Maka itu, diterbitkanlah SE Gubernur Bali Nomor 17 Tahun 2021. Menurut Koster, SE Nomor 17 Tahun 2021 ini diperkuat dengan per-timbangan secara yuridis. Salah satunya, UU Nomor 7 Tahun 2016 tentang Perlindungan dan Pemberdayaan Nelayan, Pembudidayaan Ikan, dan Petambak Garam. Kemudian, UU Nomor 5 Tahun 2017 tentang Pemajuan Kebudayaan, Peraturan Daerah (Perda) Provinsi Bali Nomor 4 Tahun 2020 tentang Penguatan dan Pemajuan Budaya Bali, serta Pergub Bali Nomor 99 Tahun 2018 tentang Pemasaran dan Pemanfaatan Produk Pertanian, Perikanan, dan Industri Lokal Bali.
Atas dasar pertimbangan tersebut, Gubernur Koster mengeluarkan 7 butir imbauan yang harus ditaati untuk mendukung pelestarian dan pemberdayaan produk garam tradisional Bali. Pertama, seluruh perusahaan swasta, pelaku usaha hotel dan restoran, pelaku usaha jasa boga atau katering, pelaku usaha pasar modern, pelaku usaha pasar rakyat termasuk krama Bali diimbau untuk menggunakan produk garam tradisional Bali dalam kehidupan sehari-hari.
Kedua, Bupati/Walikota se-Bali mendorong dan memfasilitasi pengembangan Industri Kecil Menengah (IKM), Usaha Mikro Kecil Menengah (UMKM), dan Koperasi sebagai lembaga usaha bagi krama Bali dari hulu sampai hilir, guna meningkatkan produksi garam tradisional lokal Bali.
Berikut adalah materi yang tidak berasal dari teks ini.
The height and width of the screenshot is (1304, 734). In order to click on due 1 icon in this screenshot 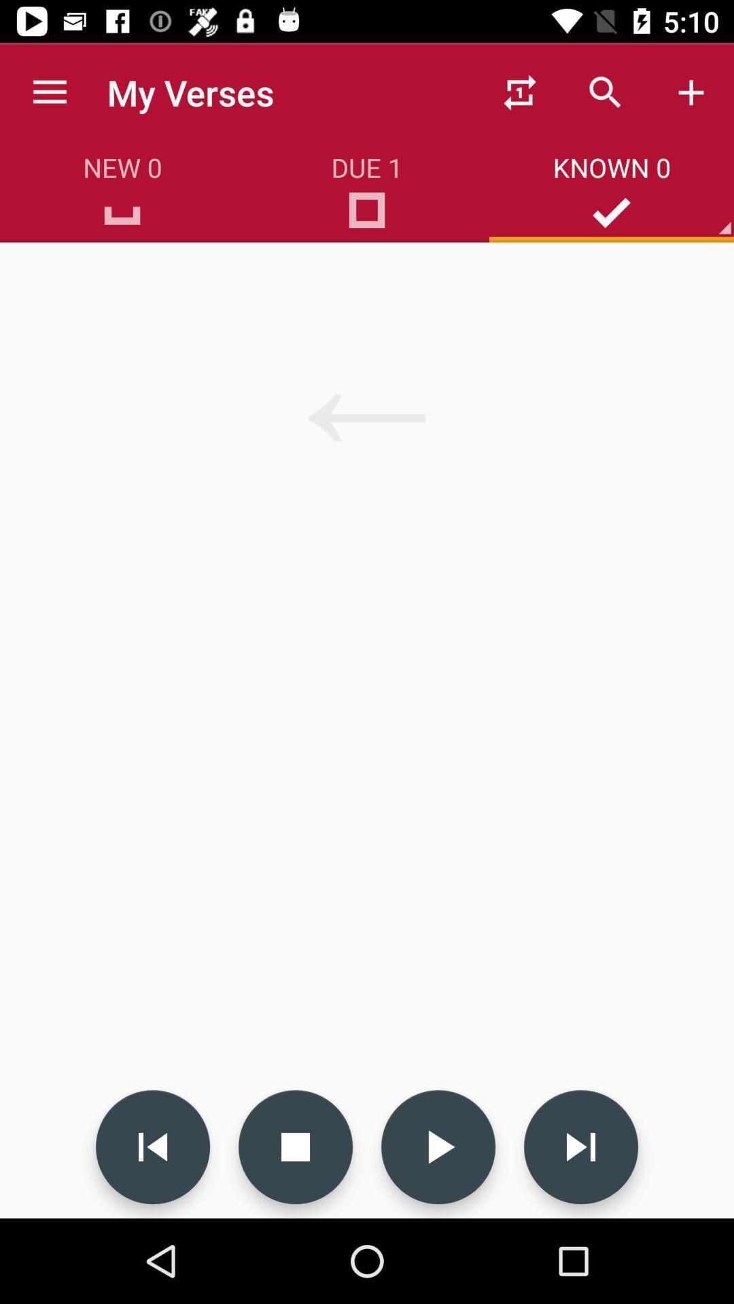, I will do `click(367, 215)`.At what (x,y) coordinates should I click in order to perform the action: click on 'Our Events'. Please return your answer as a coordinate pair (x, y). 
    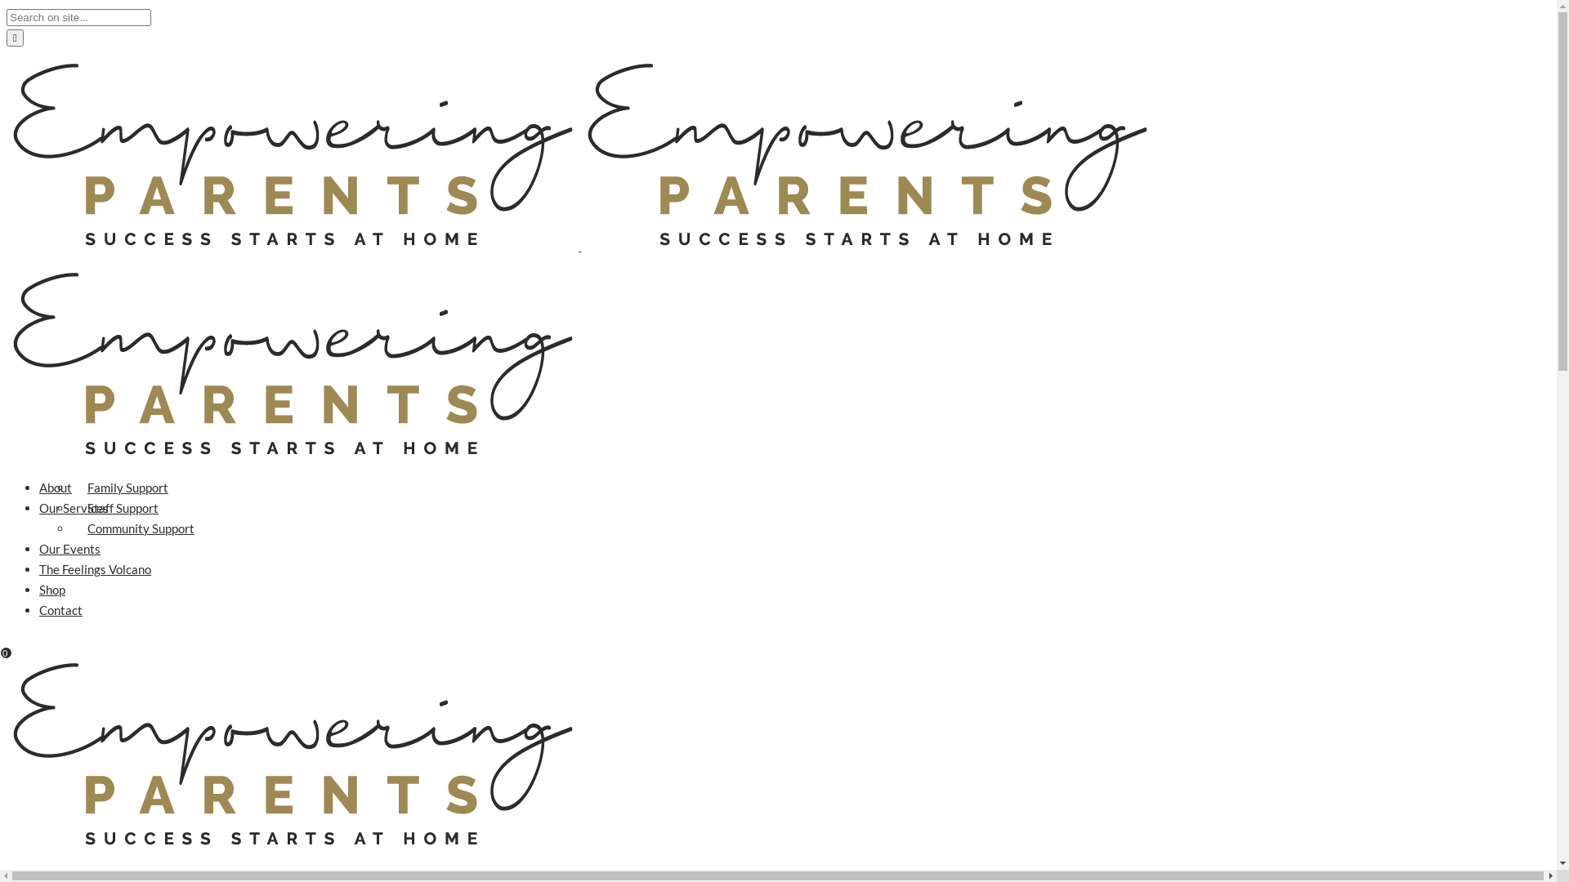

Ketiga, Bupati/Walikota se-Bali memfasilitasi pemasaran dan pemanfaatan produk garam tradisional lokal Bali sebagai basis pengembangan ekonomi kreatif, sehingga memberi manfaat sebesar-besarnya untuk kesejahteraan dan kebahagiaan krama Bali secara sakala-niskala.
Keempat, Bupati/Walikota se-Bali secara aktif mempromosikan dan membuka akses pasar produk garam tradisional lokal Bali di wilayah Bali, perdagangan antar daerah, dan ekspor ke mancanegara, guna meningkatkan perekonomian masyarakat Bali. Kelima, Bupati/Walikota se-Bali melindungi keberadaan sentra produksi garam tradisional lokal Bali dari ancaman penggusuran dan alih fungsi lahan untuk kepentingan usaha lain.
Keenam, mempertahankan lahan tambak garam di masing-masing sentra garam tradisional Bali yang sudah ada agar jangan sampai beralih fungsi untuk kepentingan usaha lainnya. Ketujuh Gubernur Koster memerintahkan kepada Kepala Dinas Kelautan dan Perikanan, Kepala Dinas Koperasi dan UKM, serta Kepala Dinas Perindustrian dan Perdagangan Provinsi Bali untuk berkoordinasi dan bersinergi dengan Pemkab/Pemkot se-Bali dan para pihak, agar SE Nomor 17 Tahun 2021 tentang Pemanfaatan Prodok Garam Tradisional Bali ini terlaksana secara efektif, berdaya guna, dan berhasil guna.
Sementara itu, Ketua Kelompok Usaha Garam (Kugar) Sarining Pertiwi di Desa/Kecamatan Tejakula, I Made Widnyana, menyambut gembira terbitnya SE Gubernur Nomor 17 Tahun 2021 ini. Menurut Widnyana, selama ini produksi garamnya masih terkendala pemasaran di lokal Bali dan Indonesia. Padahal, produk garam Super Tejakula dan Garam Piramid sudah berhasil diekspor hingga ke Jepang dan Amerika Serikat.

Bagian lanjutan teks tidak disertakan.